The Geordie Shore and Celebrity Big Brother cast member uploaded images of products from two firms that she has business relationships with, without identifying them as adverts.
This was judged to be a breach of the rules against “hidden” advertising on social media.
It is the first case of its kind to have involved Snapchat.
The Advertising Standards Authority (ASA) normally deals with such matters by ordering offending posts to be deleted or amended.
But since Snapchat Story posts automatically self-delete 24 hours after being added, Ms Simpson has not been ordered to take any action.
The two companies involved, however, have agreed to ensure the hashtag #ad appears alongside adverts they produce in the future.
Ms Simpson could not be reached for comment.
The 25-year-old has been a “brand ambassador” for tooth polish-maker Diamond Whites for nearly two years, while her management agency, Unleashed PR, began selling a range of coloured cosmetic contact lenses marketed as being “iSpyEyes by Marnie Simpson” earlier this year.
On 20 June, Ms Simpson uploaded two images.
The first showed her posing with a Diamond Whites case with the text “50% of [sic] everything” superimposed, and a link to the company’s site.
The second featured the celebrity wearing a grey lens on one of her eyes, with the words “mrs grey coming soon” placed alongside her.
In both cases an unidentified individual contacted the ASA to complain the images had not been identified as ads.
Diamond Whites tried to defend the promotion featuring its product on the grounds that Ms Simpson’s followers would already be aware of her commercial relationship with the firm.
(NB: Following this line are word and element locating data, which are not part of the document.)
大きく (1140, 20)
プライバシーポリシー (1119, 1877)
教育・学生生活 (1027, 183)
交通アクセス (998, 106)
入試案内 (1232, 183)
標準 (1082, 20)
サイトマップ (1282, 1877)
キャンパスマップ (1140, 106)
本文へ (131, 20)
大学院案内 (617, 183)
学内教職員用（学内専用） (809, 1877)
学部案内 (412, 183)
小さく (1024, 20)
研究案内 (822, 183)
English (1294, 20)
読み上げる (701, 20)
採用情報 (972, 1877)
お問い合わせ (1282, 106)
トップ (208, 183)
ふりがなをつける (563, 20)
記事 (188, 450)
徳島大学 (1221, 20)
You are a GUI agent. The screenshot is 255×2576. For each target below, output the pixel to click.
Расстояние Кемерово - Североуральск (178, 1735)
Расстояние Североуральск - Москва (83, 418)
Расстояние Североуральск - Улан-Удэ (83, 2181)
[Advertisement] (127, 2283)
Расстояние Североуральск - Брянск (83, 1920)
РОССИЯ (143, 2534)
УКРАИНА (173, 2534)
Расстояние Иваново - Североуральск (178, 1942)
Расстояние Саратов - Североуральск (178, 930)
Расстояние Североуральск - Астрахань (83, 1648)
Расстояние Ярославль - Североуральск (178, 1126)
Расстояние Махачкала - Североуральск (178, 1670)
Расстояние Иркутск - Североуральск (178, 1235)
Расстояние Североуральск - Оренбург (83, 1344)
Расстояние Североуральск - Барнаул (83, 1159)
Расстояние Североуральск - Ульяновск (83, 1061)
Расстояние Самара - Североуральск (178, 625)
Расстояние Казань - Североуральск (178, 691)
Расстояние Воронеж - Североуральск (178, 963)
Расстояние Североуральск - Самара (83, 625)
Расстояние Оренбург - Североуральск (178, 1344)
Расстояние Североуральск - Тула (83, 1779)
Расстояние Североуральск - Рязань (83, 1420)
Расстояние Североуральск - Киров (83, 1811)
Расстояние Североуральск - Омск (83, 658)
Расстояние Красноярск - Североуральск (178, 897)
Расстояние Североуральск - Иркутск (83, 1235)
But the watchdog did not accept that this would be known by everyone who saw the image.
Unleashed PR suggested that in its case the wording featured was so vague that consumers would not know what product was being advertised or where to buy it. But the ASA said its code still required marketing promotions to be flagged as such.
“These might be our first Snapchat rulings, but the principle behind them is as old as the hills – ads, wherever they appear, must be obviously identifiable as ads,” the authority’s chief executive Guy Parker told the BBC.
“It’s just not fair to expect people to play the detective, to work out the status of a tweet, post or story.”
The ASA does not have the power to impose fines itself, but can refer repeat offenders – whether they are brands or the celebrities endorsing them – to Trading Standards to take further action.
However, it hopes that the negative publicity that arises from its interventions acts as deterrent enough.
Even so, the ASA acknowledged earlier this month that an increasing amount of its time was being taken up policing “influencer marketing”. And it urged marketers to put monitoring systems in place so that they themselves could spot and fix instances where celebrities had failed to use the #ad label.